Both are the primary recipients of American military aid. Number one in the world, Israel. Number two, Egypt. The price of peace in an American World has been being a good client of our munitions makers, and even becoming weapons brokers as well. Nobody can accuse the feisty Israeli right wing of being a pawn of the American neo-cons, and in fact the Israeli military's disastrous occupation of Palestine was a role model for our equally quagmirish adventure in Iraq. But if Herren Bush and Cheney cannot directly attack Iran (just imagine if the price of U.S. gas went up to $6!!) they can sit back while Israel bombs the shit out of southern Lebanon. And if Jewish boys and girls can kill lots of Shiites and Muslim soldiers and suicide bombers kill Israeli women and children, we can sit back and watch. Those people over their are all insane anyway, let them all wipe each other out and doesn't the bible say there has to be a war in the holy land before you know who can come back for the End of Days. Bring it on!! OK, excuse me, I can get a little carried away into the dire but dreary realm of hormone-fueled polemics. But you get the idea. The new anti-Semitism is an equal opportunity hater, when we can get two types of Semites to do our dirty work for us. I could go on. And on.

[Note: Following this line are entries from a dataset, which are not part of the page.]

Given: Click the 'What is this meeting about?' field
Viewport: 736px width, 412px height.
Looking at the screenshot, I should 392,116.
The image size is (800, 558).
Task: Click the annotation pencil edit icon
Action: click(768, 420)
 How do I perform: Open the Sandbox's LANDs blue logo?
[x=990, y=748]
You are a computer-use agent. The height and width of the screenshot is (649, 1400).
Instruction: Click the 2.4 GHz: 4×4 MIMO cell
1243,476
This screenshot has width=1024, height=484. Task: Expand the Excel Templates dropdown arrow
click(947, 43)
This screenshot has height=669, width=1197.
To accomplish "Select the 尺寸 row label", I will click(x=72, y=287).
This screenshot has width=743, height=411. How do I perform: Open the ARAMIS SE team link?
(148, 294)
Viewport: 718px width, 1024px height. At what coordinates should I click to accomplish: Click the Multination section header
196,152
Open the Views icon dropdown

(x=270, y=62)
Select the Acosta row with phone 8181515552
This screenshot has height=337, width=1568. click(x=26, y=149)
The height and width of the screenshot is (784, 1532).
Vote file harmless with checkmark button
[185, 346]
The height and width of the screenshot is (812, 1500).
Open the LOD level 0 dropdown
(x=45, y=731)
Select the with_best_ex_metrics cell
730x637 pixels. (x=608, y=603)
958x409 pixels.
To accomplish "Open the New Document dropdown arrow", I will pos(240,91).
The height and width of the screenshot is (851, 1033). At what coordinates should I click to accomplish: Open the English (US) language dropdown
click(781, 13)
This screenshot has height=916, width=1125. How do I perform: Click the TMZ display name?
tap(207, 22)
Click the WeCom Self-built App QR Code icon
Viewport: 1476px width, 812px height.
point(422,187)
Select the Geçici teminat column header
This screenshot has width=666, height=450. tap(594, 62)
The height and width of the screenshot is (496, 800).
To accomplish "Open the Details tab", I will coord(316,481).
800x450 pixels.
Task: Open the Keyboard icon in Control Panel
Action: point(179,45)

Both know that there will never be peace until there are two countries. But both have become so hurt, heartbroken, and then hardened by the never-ending injustice that each feels at the hands of the other, and so lost in the deaths and dispossessions of the past, that they can barely speak to each other. And they have lost cognizance of one fact, if they ever realized it: that the only real ally for Israel in a middle east increasingly going Islamist is an independent Palestine; and the only real ally for Palestine among the US-backed Sunni kingdoms and shariah-based Shiite states who have used their plight and refused them admission, is Israel.

That eventually this will have to happen, if peace is actually to come, is my hope and prayer. And if I feel mostly all alone in that madness, that sense of alienation in itself should make me feel right at home in the middle east.

But I am just as conflicted about actually being there as is Ken. Just maybe a bit more driven. I wouldn't have wanted to go without him, because I need someone else to see how really amazing the place is, and the peoples are. I want to see holy sites with him, and go to a rave together in the midst of the madness. I want to support him, and I sure know I'll need his support. I usually hate roller coaster, but the worst part is that long slow climb at the start. Here we go.